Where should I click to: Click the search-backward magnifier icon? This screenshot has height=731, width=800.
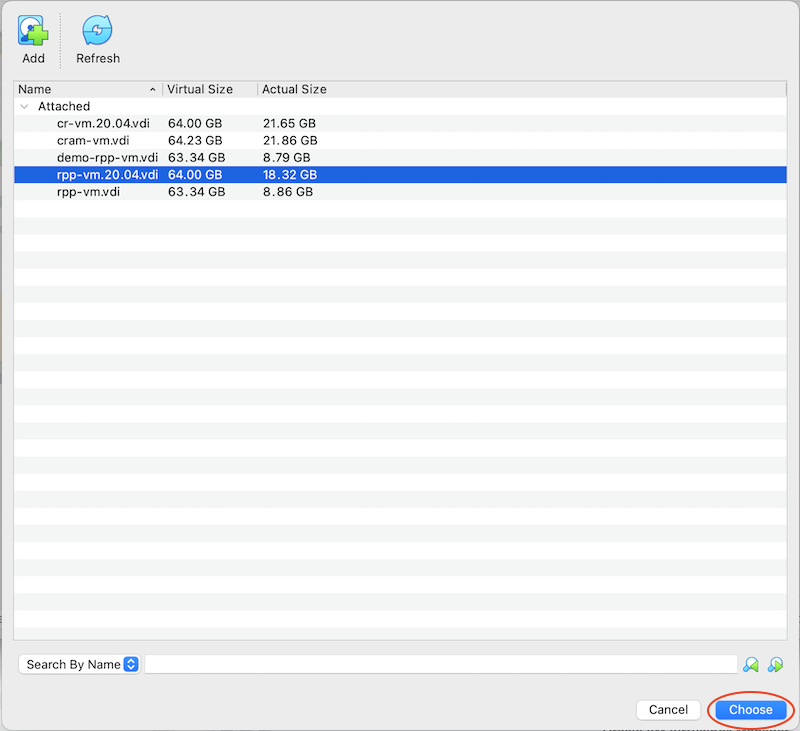pos(752,663)
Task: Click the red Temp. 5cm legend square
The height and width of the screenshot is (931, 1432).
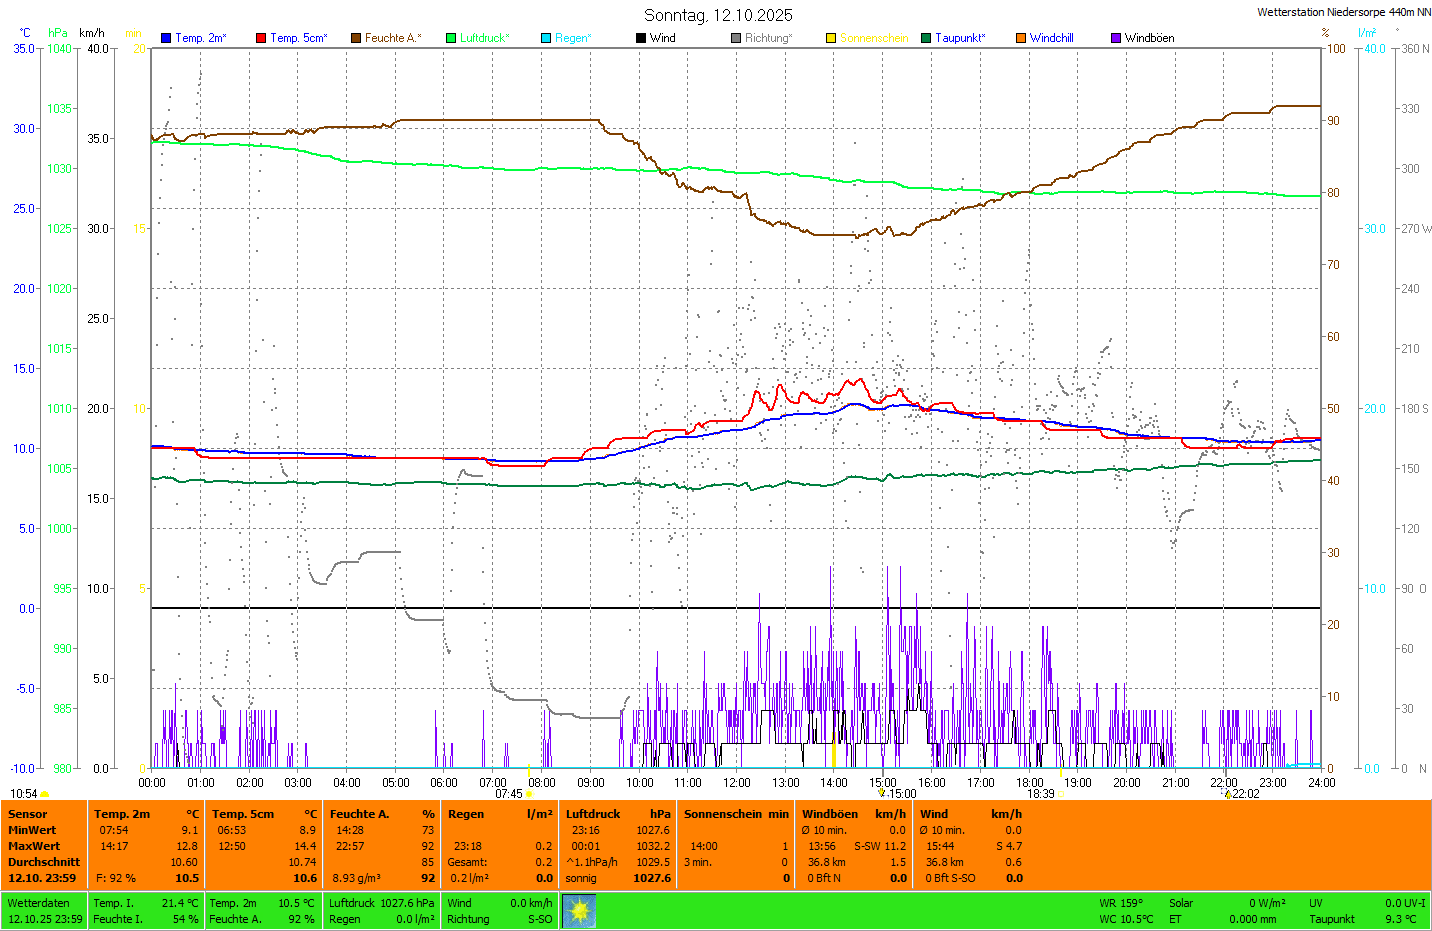Action: [x=261, y=38]
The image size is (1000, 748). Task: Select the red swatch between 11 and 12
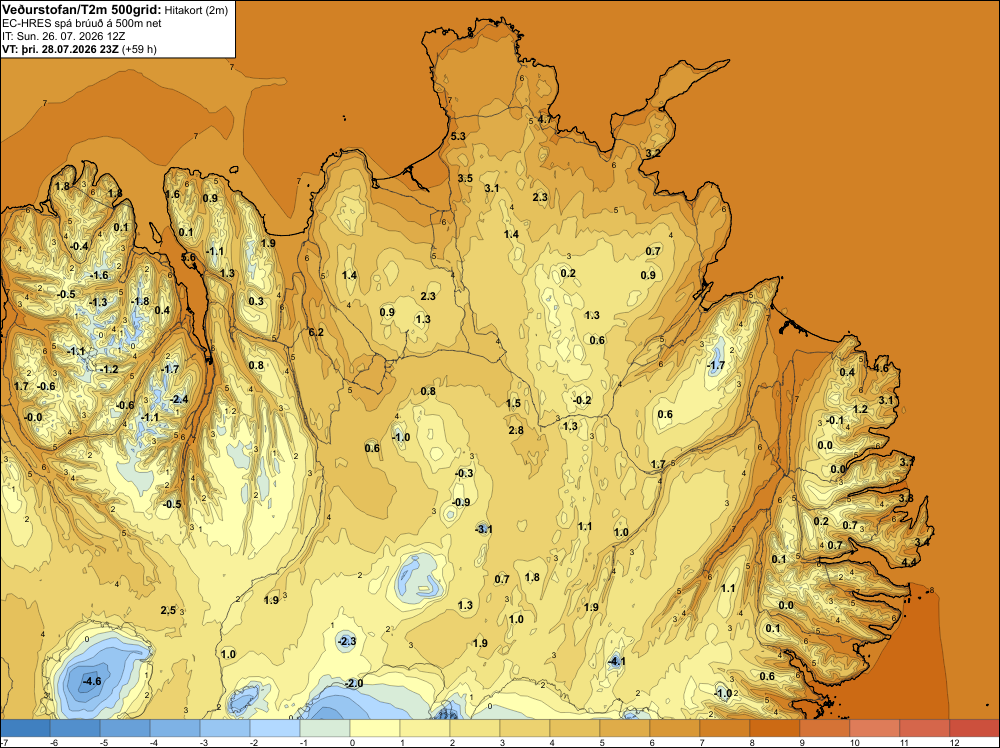coord(925,728)
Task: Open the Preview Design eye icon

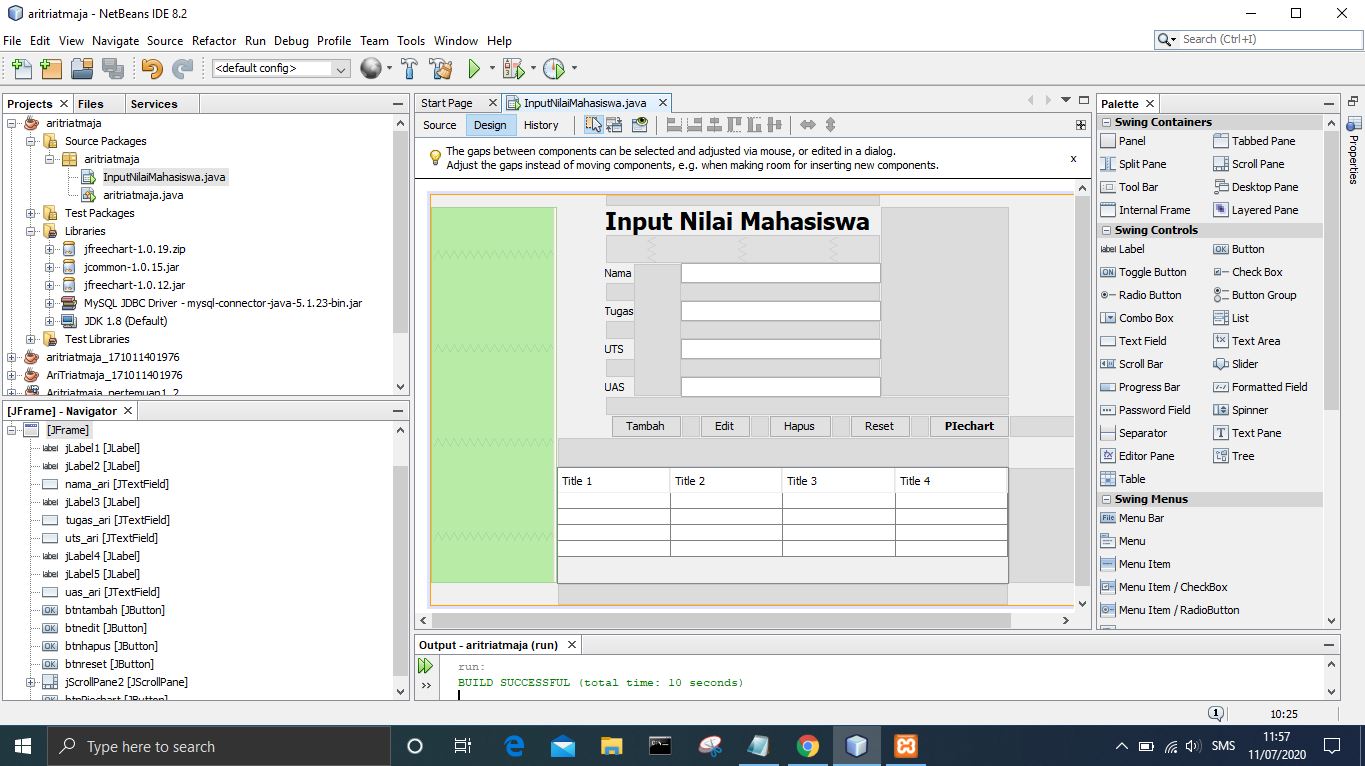Action: 639,124
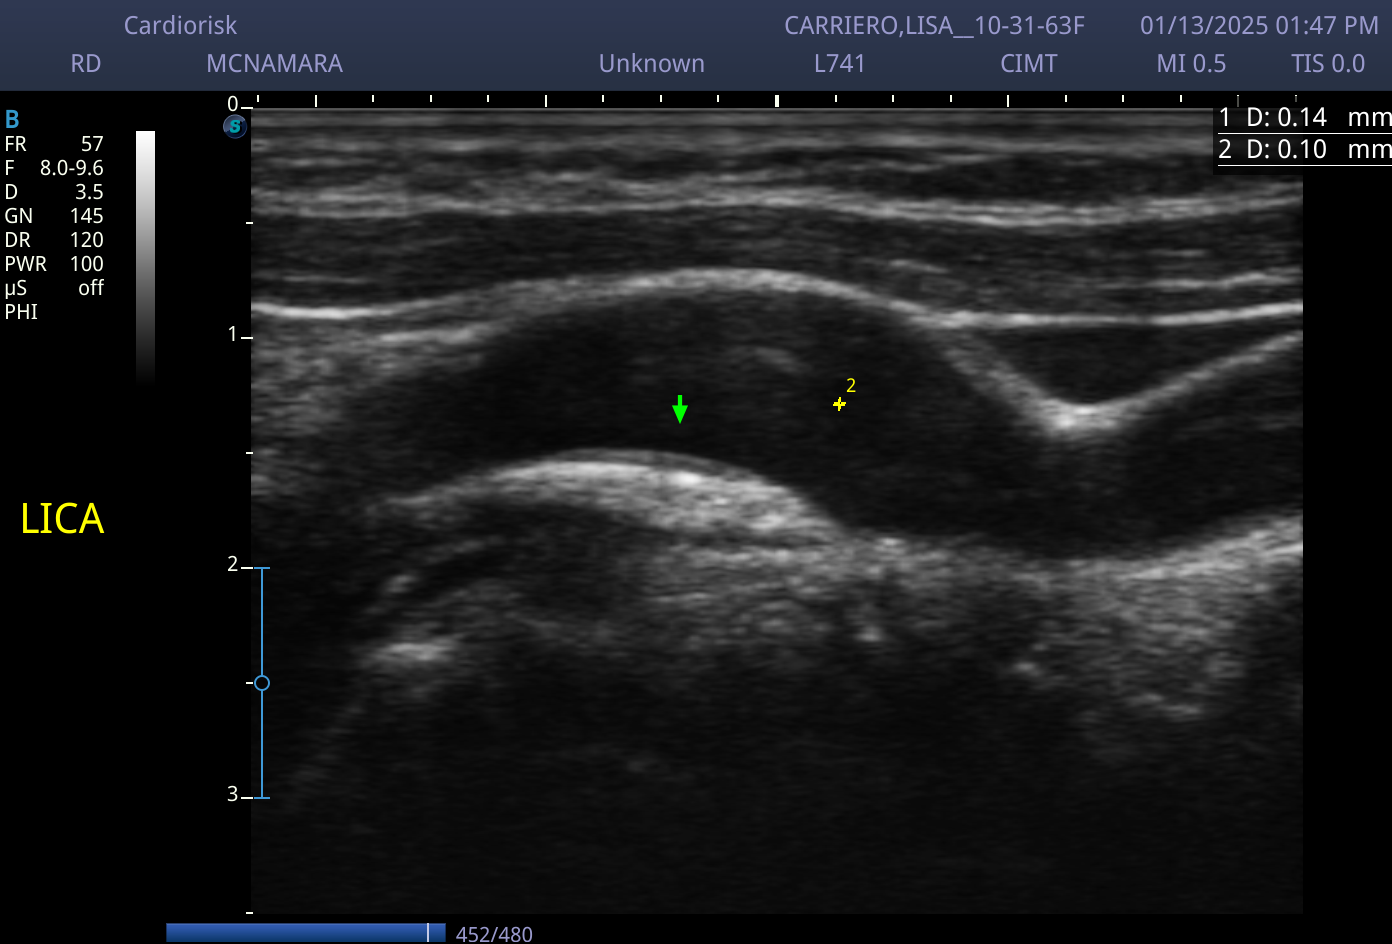
Task: Click the cine loop progress bar
Action: pos(305,933)
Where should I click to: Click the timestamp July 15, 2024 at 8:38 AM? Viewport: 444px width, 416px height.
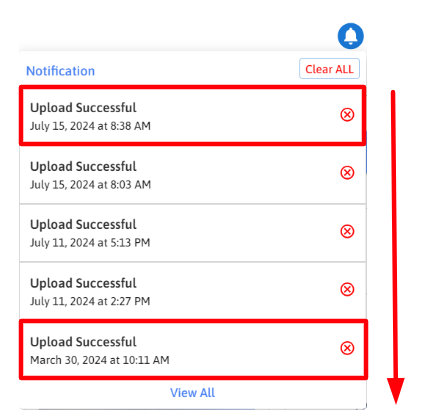point(90,126)
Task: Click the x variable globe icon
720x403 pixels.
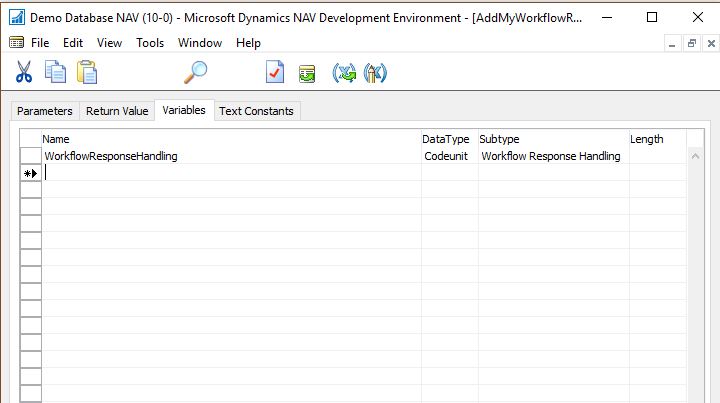Action: tap(344, 73)
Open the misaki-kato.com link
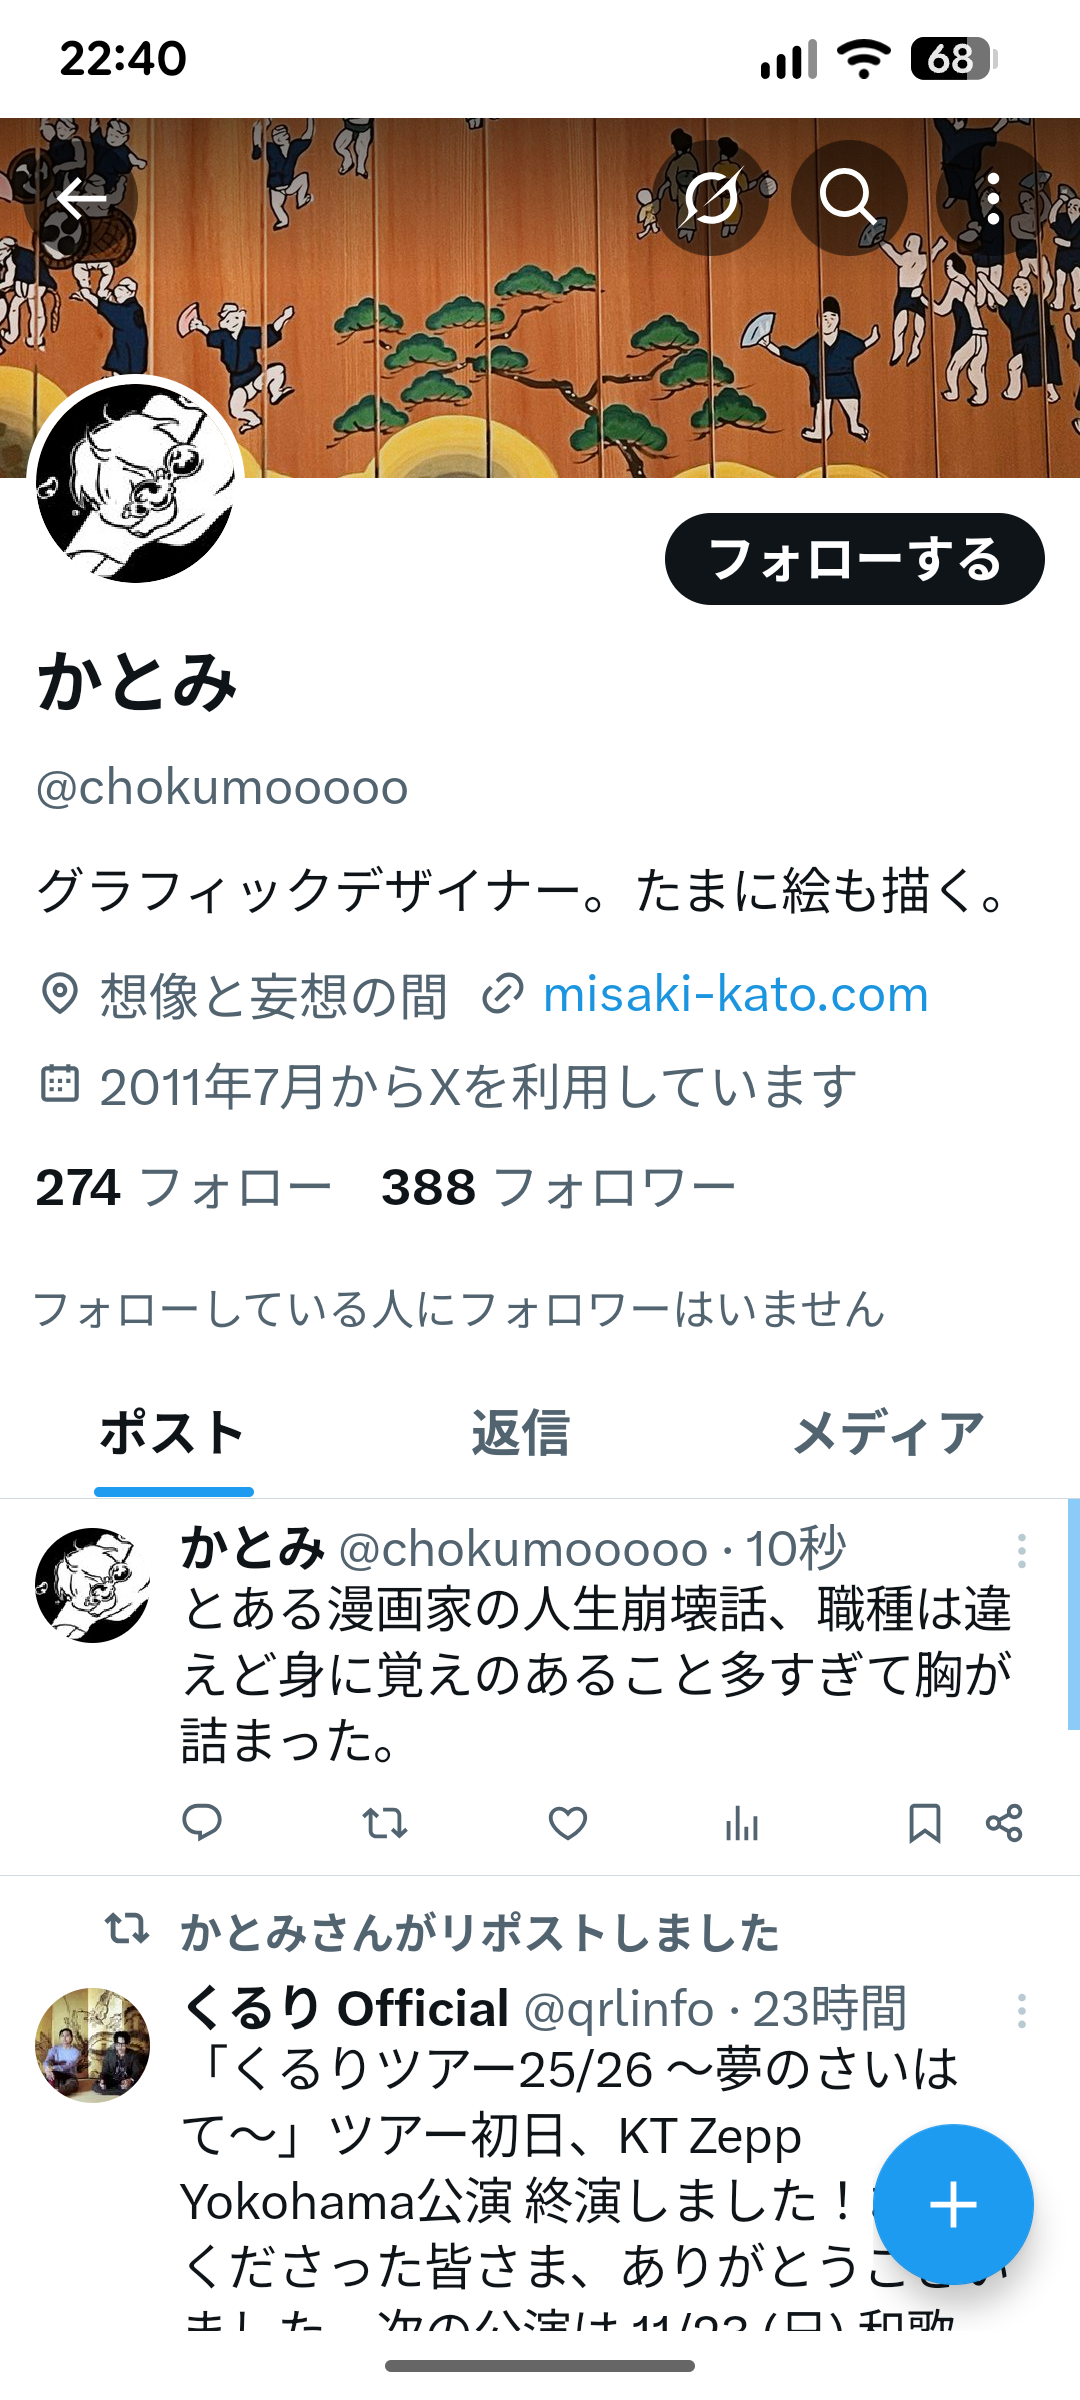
=-=-=
→ What you should do
Word for word, copy every line of the data, excluding any pictures.

→ Result below
Where should I click to: Click the search-backward magnifier icon? This screenshot has height=731, width=800.
pos(752,663)
Task: Click the red Temp. 5cm legend square
The height and width of the screenshot is (931, 1432).
Action: [x=261, y=38]
The image size is (1000, 748). Task: Select the red swatch between 11 and 12
coord(925,728)
Task: Open the Preview Design eye icon

Action: 639,124
Task: Click the cine loop progress bar
Action: pos(305,933)
Where should I click to: Click the timestamp July 15, 2024 at 8:38 AM? Viewport: 444px width, 416px height.
point(90,126)
Task: Click the x variable globe icon
720x403 pixels.
Action: tap(344, 73)
Open the misaki-kato.com link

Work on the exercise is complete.